Lee - so that the page will load quicker, I will remove the large images and replace them with smaller ones shortly.


----------



## SABL (Jul 4, 2008)

Thanks Donaldray: the pics really caused problems with my browser. They are easier to view now:grin: I had the same problem in the auto support group, had a hard time with the pics. 

Hi Mack1:wave:

Sam is an acquired taste..... it is a real heavy beer. I only started drinking it about 7-8 yrs ago because one of my sons wanted the bottles for homebrew. If you didn't care for Sam, don't even try AB American Ale. That is the only other beer that is close to Sam. If you want a *real* jolt go for the Guiness Xtra Stout

Feel free to join in.... I am not all knowing and seeing. I am a team player, there is no *I* in team. I have worked with many that had *I* problems when things went well but shifted to *they* when things went not so well. I am the opposite.... I shift to *I* when things go wrong with a project and others are involved.

Lee:wave:

Back to the pics:grin:

First issue is to determine the presence of any footer under the planters and how far below the grade they might be. You could try a metal rod (3-4 ft long) and a sledge hammer, driving the rod along side the block and seeing how far you get before the rod hits the footer. You can use any suitable method, but you must determine if and where a footer exists.

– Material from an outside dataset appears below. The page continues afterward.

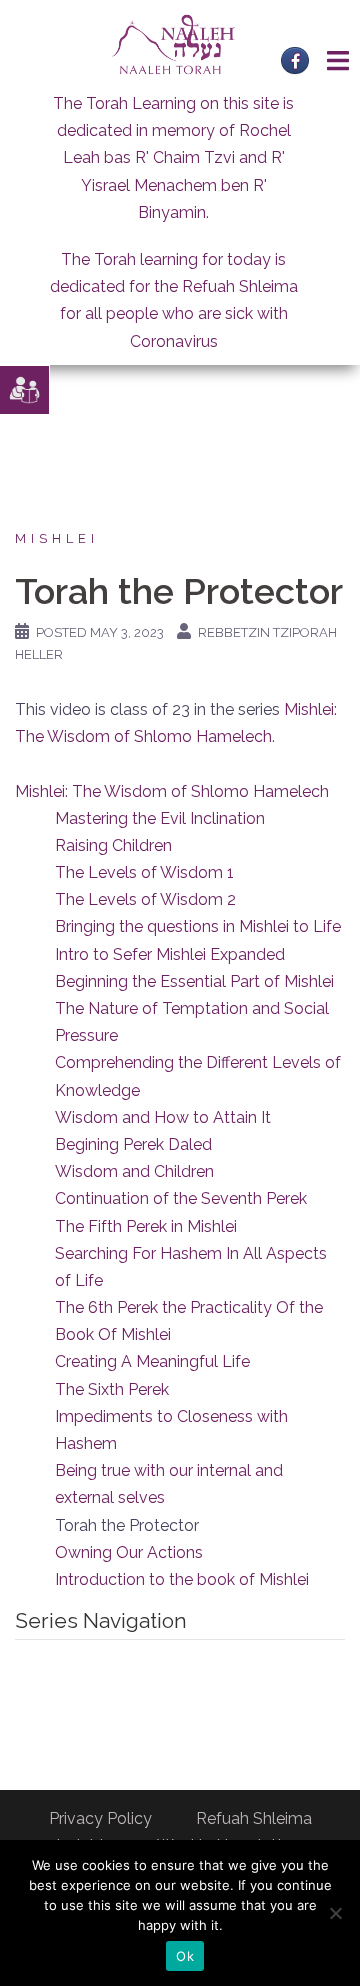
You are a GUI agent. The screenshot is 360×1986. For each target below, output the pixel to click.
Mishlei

The steel columns will not go very far past the soffit (ceiling) and should be supporting a "header" which (from looking at it) will be 2 2X8's at minimum. 

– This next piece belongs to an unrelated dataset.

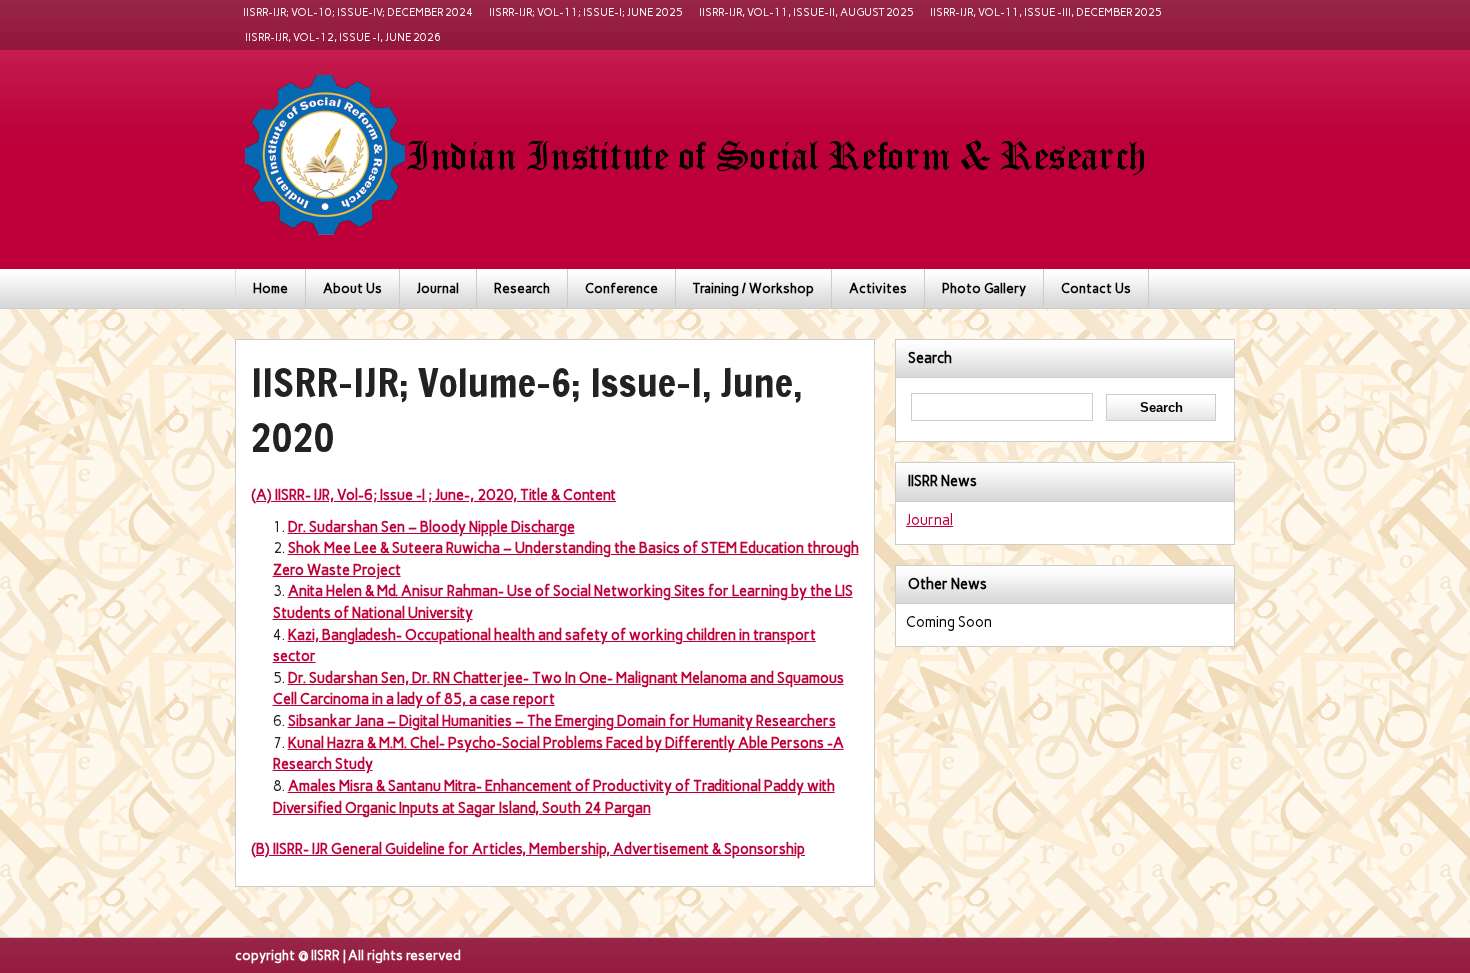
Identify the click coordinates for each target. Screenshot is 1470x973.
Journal (438, 288)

There seems to be no problem with roof support, if the planters are on solid footing. I would knock the planters down to "grade" on the outside and below grade inside the mudroom. I"m still studying the pics.... your roof and the planters are offset from each other. Notice the position of the columns on the planters Looks like a minor miscalculation...BFD. Just have to find a solution without replacing the roof.

The sag in the slab indicates lack of footing....very common. If the planters are on footers (viable footers) they will have to be bridged with a connecting footer between them, along with being "pinned" with rebar at the connecting points. You don't want floating footers!! Tie everything together to prevent drywall cracking and trim separation... the foundation and framing make the job. 

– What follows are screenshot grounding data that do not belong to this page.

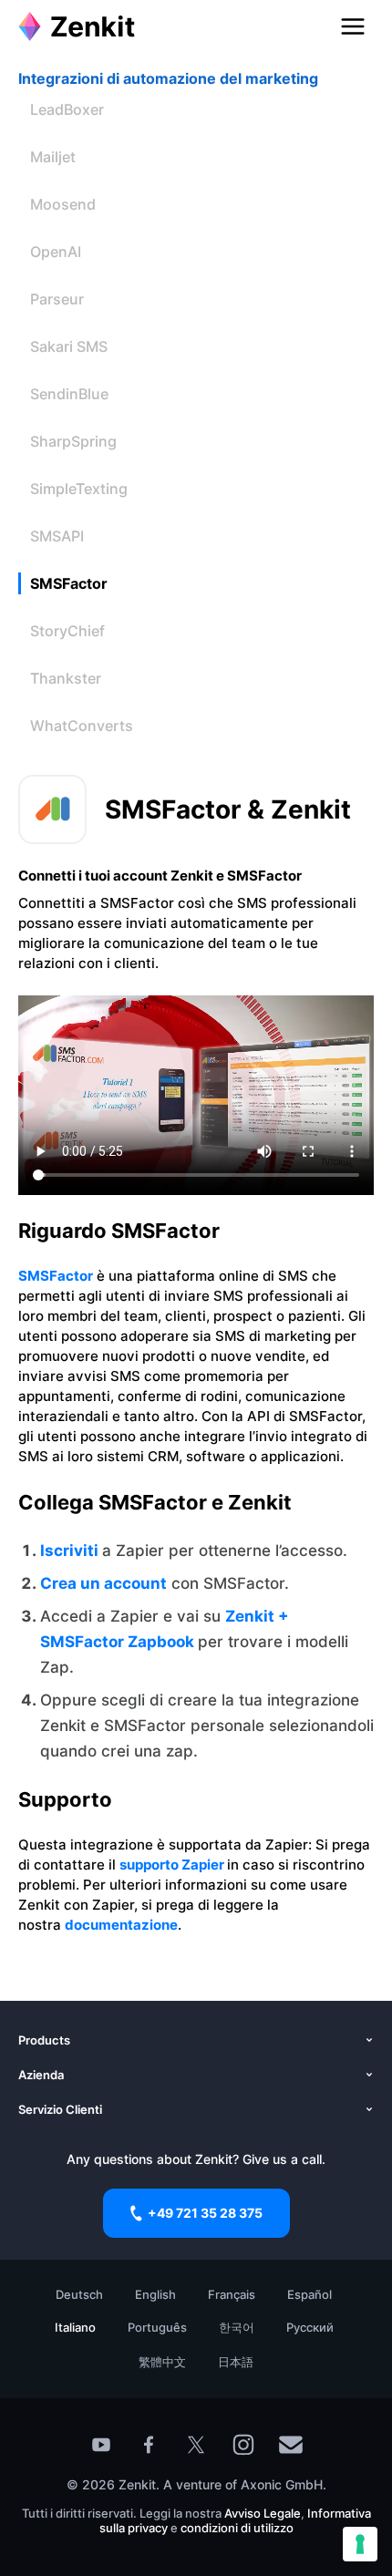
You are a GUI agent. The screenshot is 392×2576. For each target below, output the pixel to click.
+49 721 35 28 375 (205, 2213)
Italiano (75, 2327)
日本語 (235, 2361)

The rear porch doesn't even appear to be 6:1.... that ratio would provide a 2" drop per 12" run. I might have looked at it wrong, but it looks like it follows the slab which should be 3/8" per foot for drainage. The main roof looks to be above a 2/12 pitch.... maybe 3 or 4 inch rise per foot. That's not much and the framing will be bigger than normal to carry a snow load. It looks like you have 2X8 rafters to compensate for any snow. I'm only going by looks.... another consolation is the era in which your house was built. The framing lumber was larger back then... the nominal sizes stayed the same but the net dimensions were reduced in the early '70's. 

Let us know what you find on the planter issue and footers... I'm still pondering the back porch:grin:


----------



## SABL (Jul 4, 2008)

I took another peek at the back porch.... you have no fall on the roof or the siding is not level.

Mack1 over-estimates me.... I'm a trim carpenter. (I think) I've just had lots of experience in many areas.... including concrete.....dammit. 

Maybe I will have to explain myself to the forum and post some pics:

http://www.smugmug.com/browse/

I'm not there yet..... I used to be but cancelled due to my finances some time ago. If I get it back up I will let the forum know.


----------



## lcurle (Oct 5, 2008)

I uploaded the pictures to my website and linked the image path to them from here. I will have to do some probing it looks like. If there are footers under the planters, but not under the slab, will I be able to drill into the footers under the planters and put some rebar in there then when I pour my new patio slab it will have the rebar support? Also should it be an actual slab on the front porch or just a foundation 24" wide by "X" deep and then use TJI's for the joists to bring it up to it's current height, then my flooring? 100 ideas and only 1 budget.


----------



## lcurle (Oct 5, 2008)

No footers, The planters appear to be resting on the ground below, as is the cracked slab.


----------